**Extracted data:**
________________________________________
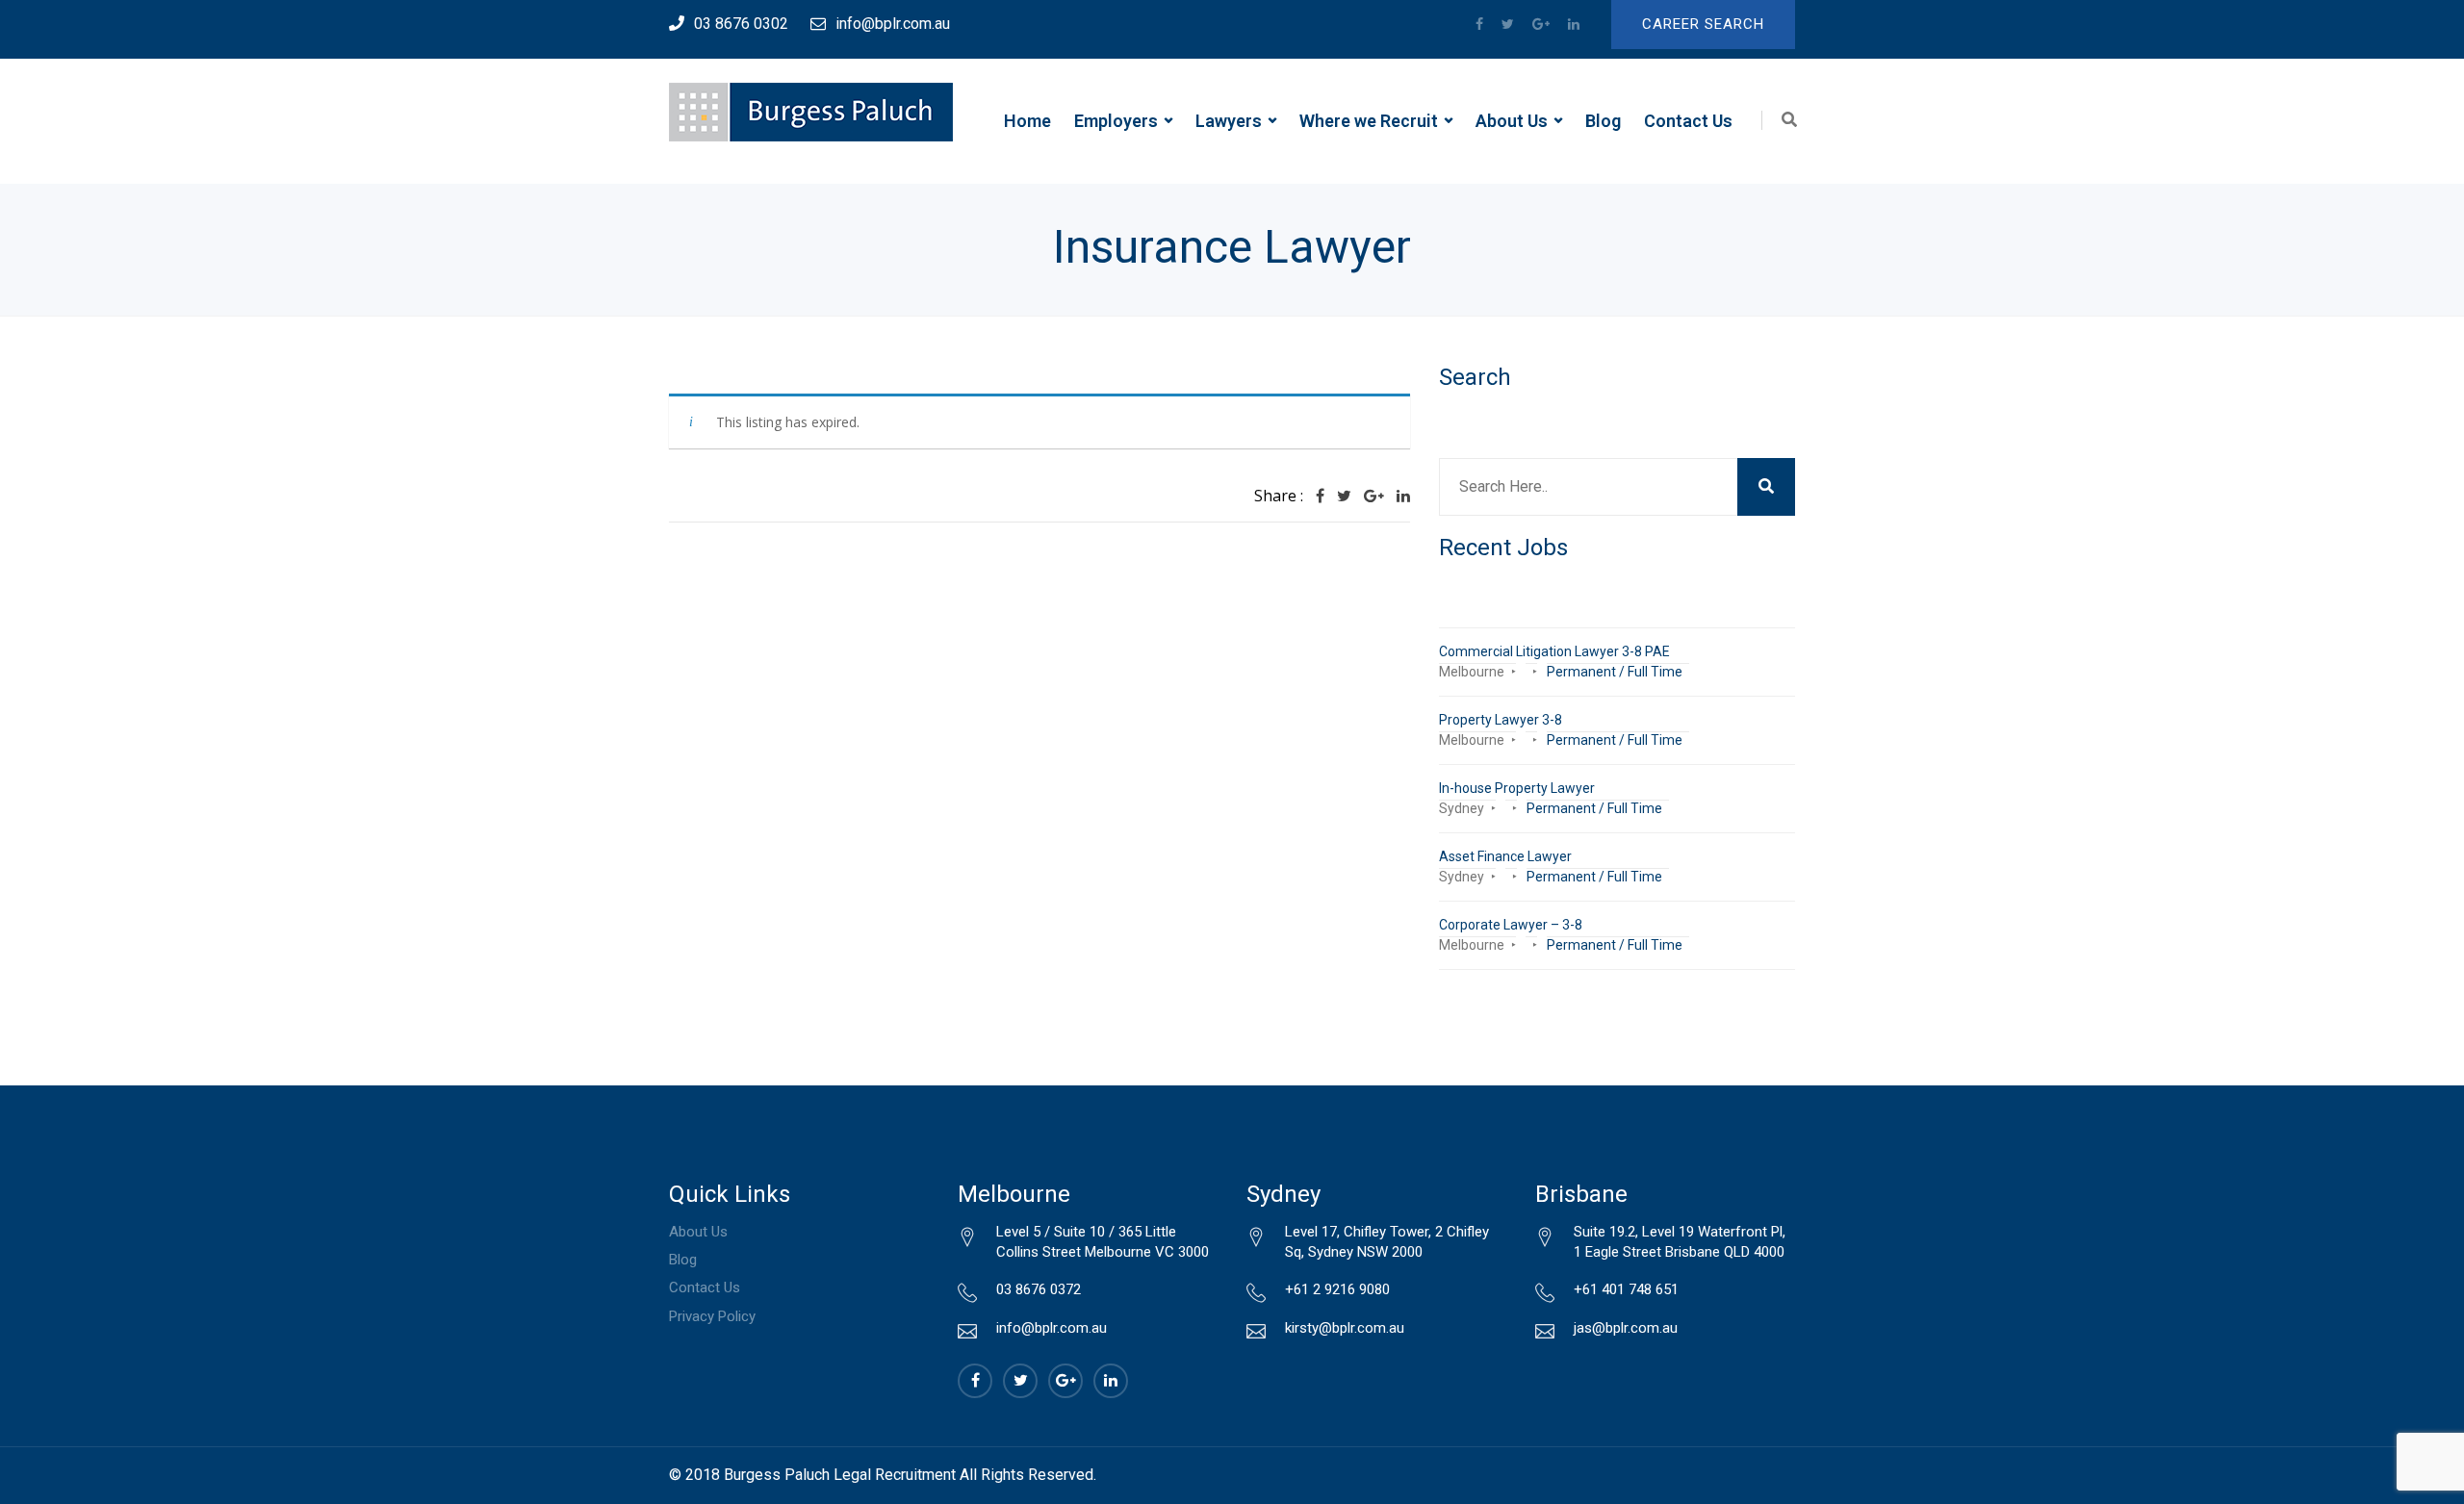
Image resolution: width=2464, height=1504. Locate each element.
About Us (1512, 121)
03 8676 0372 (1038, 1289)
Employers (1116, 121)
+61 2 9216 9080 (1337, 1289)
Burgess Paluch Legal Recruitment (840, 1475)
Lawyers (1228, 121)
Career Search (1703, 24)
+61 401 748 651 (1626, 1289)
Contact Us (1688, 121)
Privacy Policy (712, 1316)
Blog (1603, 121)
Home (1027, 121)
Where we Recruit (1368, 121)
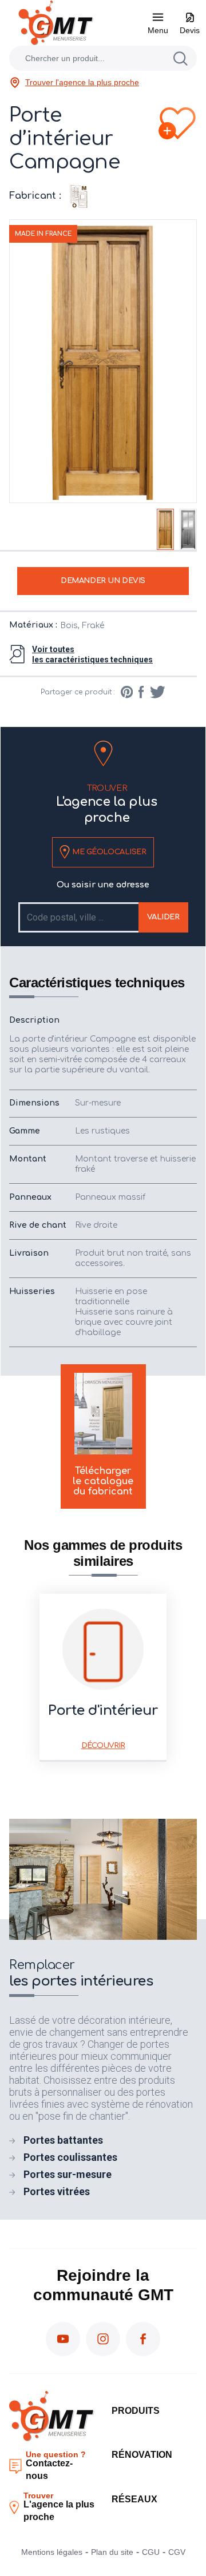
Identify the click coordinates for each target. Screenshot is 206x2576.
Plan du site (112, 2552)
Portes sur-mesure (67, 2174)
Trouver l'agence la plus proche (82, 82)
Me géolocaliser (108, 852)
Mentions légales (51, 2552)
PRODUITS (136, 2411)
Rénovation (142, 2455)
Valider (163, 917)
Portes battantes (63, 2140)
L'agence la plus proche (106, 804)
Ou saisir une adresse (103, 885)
________________________________________
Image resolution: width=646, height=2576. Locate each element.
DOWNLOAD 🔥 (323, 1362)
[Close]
________________________________________
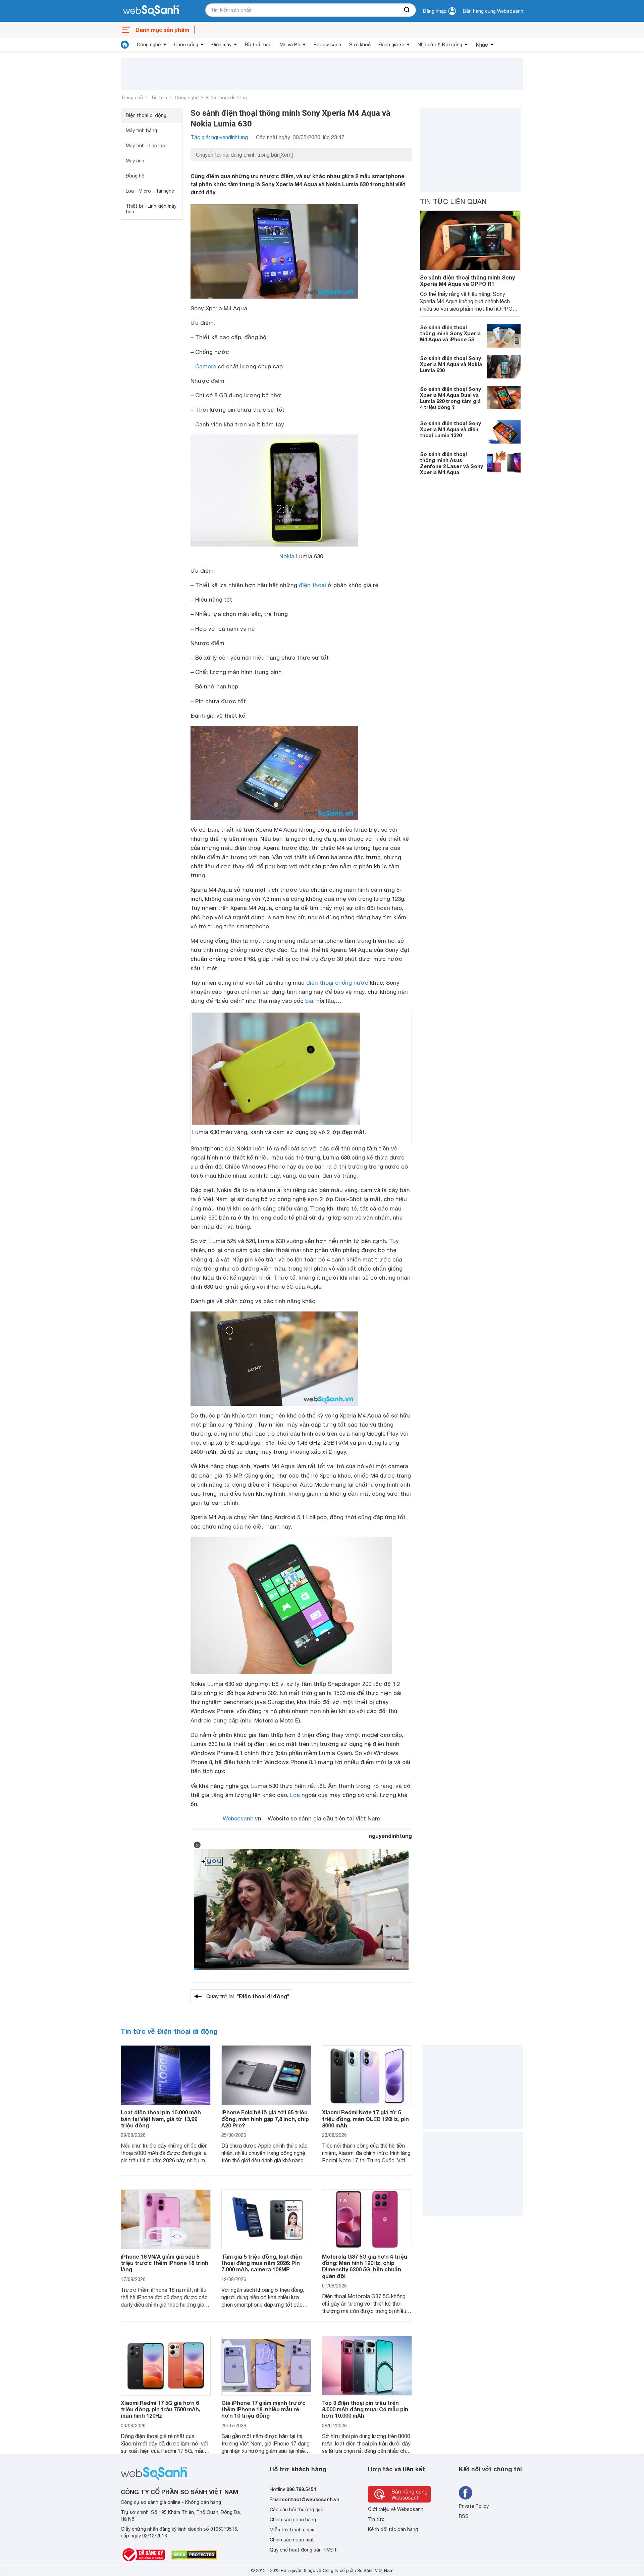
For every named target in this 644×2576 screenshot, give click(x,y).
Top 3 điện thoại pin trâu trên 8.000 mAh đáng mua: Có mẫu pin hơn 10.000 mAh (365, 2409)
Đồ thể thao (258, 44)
________________________________________
**Action item:**
Reproduce, word for word, only the lines in the records above from the line with "Image resolution: width=2464, height=1504." through the line with "Ou saisir une adresse (103, 885)", including both ends; omit the pictures.

**Answer:**
Image resolution: width=2464, height=1504. Locate each element.
About Us (1512, 121)
03 8676 0372 (1038, 1289)
Employers (1116, 121)
+61 2 9216 9080 (1337, 1289)
Burgess Paluch Legal Recruitment (840, 1475)
Lawyers (1228, 121)
Career Search (1703, 24)
+61 401 748 651 (1626, 1289)
Contact Us (1688, 121)
Privacy Policy (712, 1316)
Blog (1603, 121)
Home (1027, 121)
Where we Recruit (1368, 121)
Identify the click coordinates for each target. Screenshot is 206x2576.
Plan du site (112, 2552)
Portes sur-mesure (67, 2174)
Trouver l'agence la plus proche (82, 82)
Me géolocaliser (108, 852)
Mentions légales (51, 2552)
PRODUITS (136, 2411)
Rénovation (142, 2455)
Valider (163, 917)
Portes battantes (63, 2140)
L'agence la plus proche (106, 804)
Ou saisir une adresse (103, 885)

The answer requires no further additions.